I'm surprised every last dev doesn't do this yet.
Cuz the hardware is still early gen (nVidia is only on 3rd-gen RT hardware), the installed base is not large enough, and real-time RT hasn't been around long enough. In time it will become a normal standard feature. 4A Games already said they will be building off what they did for
Metro Exodus Enhanced Edition, with their next game being 100% ray-tracing all the time.
If developers have to spend time during raster "tricks" like shadow mapping, it takes them like 3-4 times more work to design a scene than with RT.
And it produces more accurate results than faking. For example, no need for Ambient Occlusion as a specific feature, because ray-traced lighting produces natural ambient occlusion. 4A Games provided an excellent example for DF's video on
Metro Exodus EE of how much less manual lighting work is needed for scenes compared to ray-tracing.

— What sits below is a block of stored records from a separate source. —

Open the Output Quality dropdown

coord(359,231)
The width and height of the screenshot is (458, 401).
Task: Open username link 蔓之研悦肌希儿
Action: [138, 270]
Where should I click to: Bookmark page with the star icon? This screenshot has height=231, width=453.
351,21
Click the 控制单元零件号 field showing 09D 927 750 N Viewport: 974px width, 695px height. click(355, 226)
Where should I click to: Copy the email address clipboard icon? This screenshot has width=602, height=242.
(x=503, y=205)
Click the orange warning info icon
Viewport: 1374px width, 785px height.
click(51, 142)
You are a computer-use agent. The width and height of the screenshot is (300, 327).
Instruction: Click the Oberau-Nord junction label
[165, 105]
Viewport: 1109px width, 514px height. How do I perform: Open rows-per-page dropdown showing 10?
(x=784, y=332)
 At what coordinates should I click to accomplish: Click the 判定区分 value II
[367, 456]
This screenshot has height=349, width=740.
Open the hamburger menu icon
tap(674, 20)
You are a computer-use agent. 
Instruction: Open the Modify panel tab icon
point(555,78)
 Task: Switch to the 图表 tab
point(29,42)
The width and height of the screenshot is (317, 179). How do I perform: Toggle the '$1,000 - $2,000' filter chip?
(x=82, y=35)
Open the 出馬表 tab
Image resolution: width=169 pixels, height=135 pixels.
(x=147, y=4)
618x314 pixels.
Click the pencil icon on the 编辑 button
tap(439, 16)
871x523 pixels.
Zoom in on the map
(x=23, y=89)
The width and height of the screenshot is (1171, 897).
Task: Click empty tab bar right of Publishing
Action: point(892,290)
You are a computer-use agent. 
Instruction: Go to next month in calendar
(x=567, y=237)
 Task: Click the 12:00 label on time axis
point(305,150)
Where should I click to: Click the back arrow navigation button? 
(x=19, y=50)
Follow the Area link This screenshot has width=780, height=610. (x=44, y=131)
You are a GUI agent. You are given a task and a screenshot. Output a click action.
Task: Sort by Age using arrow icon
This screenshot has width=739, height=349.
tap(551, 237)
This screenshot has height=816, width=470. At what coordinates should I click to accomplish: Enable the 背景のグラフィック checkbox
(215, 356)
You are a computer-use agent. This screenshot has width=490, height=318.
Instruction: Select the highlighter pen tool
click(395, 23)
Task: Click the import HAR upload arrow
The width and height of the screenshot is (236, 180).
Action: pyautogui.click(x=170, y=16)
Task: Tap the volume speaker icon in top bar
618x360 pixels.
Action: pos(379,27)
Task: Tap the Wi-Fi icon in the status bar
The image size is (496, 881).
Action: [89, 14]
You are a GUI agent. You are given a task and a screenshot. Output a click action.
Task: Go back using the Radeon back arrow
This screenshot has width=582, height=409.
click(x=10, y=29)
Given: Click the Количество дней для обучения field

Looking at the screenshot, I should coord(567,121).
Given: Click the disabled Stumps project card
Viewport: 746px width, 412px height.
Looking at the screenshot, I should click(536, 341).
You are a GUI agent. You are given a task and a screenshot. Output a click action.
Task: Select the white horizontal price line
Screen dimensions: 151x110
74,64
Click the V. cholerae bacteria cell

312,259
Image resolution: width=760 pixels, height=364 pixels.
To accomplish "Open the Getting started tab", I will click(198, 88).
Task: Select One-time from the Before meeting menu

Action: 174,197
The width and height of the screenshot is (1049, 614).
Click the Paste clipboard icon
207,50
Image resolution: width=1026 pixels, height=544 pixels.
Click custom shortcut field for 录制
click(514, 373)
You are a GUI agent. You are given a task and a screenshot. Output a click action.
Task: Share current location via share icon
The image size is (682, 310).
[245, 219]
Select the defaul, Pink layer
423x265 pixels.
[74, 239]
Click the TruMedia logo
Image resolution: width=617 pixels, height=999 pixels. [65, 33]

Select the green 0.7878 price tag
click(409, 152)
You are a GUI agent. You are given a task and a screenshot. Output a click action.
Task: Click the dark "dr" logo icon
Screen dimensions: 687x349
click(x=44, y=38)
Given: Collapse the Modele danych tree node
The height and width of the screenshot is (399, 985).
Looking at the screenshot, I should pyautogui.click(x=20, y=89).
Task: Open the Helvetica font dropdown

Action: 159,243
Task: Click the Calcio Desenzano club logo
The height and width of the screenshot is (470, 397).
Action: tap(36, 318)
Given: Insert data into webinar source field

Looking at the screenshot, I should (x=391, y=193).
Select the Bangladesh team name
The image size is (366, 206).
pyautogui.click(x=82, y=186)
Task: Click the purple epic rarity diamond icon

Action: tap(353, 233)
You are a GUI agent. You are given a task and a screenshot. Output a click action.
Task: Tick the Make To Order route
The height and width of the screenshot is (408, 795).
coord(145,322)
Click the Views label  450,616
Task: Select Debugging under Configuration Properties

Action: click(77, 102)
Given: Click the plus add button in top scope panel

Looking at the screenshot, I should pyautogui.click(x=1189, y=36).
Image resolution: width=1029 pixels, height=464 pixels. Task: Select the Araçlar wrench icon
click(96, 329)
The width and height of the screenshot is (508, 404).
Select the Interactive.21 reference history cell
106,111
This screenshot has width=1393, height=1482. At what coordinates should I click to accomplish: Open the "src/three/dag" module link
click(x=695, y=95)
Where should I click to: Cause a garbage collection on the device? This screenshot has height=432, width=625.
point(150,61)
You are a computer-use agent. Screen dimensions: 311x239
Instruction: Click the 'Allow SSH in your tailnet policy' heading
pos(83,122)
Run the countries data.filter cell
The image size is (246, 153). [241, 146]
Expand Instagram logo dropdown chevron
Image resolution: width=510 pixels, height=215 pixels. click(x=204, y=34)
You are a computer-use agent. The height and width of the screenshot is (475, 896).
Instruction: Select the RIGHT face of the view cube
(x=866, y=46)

I tend to think RT is a resource intensive waste that we didn't need, but it is here to stay no matter what.
At this early point it is, but it won't be forever. And I look forward to the day when it's just a normal everyday feature that all games use but which no one talks about cuz it is too common, like tessellation or screen-space reflections. I've come to appreciate a lot of things about ray-tracing, from reflections showing everything that's in the environment even if said objects are not on-screen (it always bothered me with screen-space reflections how as soon as the object being reflected is no longer on-screen, then the reflection disappears too), light coming from light sources matches the shape of those light sources (i.e. no more spherical point lights coming from long tube-shaped light bulbs), global illumination with bounce lighting that picks up color information from surface, more accurate shadows, more accurate refraction of light through transparent objects, etc.
RT that can't be disabled, that ought to go over like a lead balloon.
Cuz at least with
Metro Exodus you had the option of using the normal version, or the
Enhanced Edition that requires RT hardware. It seems waaaaaay too early for new to be requiring RT hardware at this point.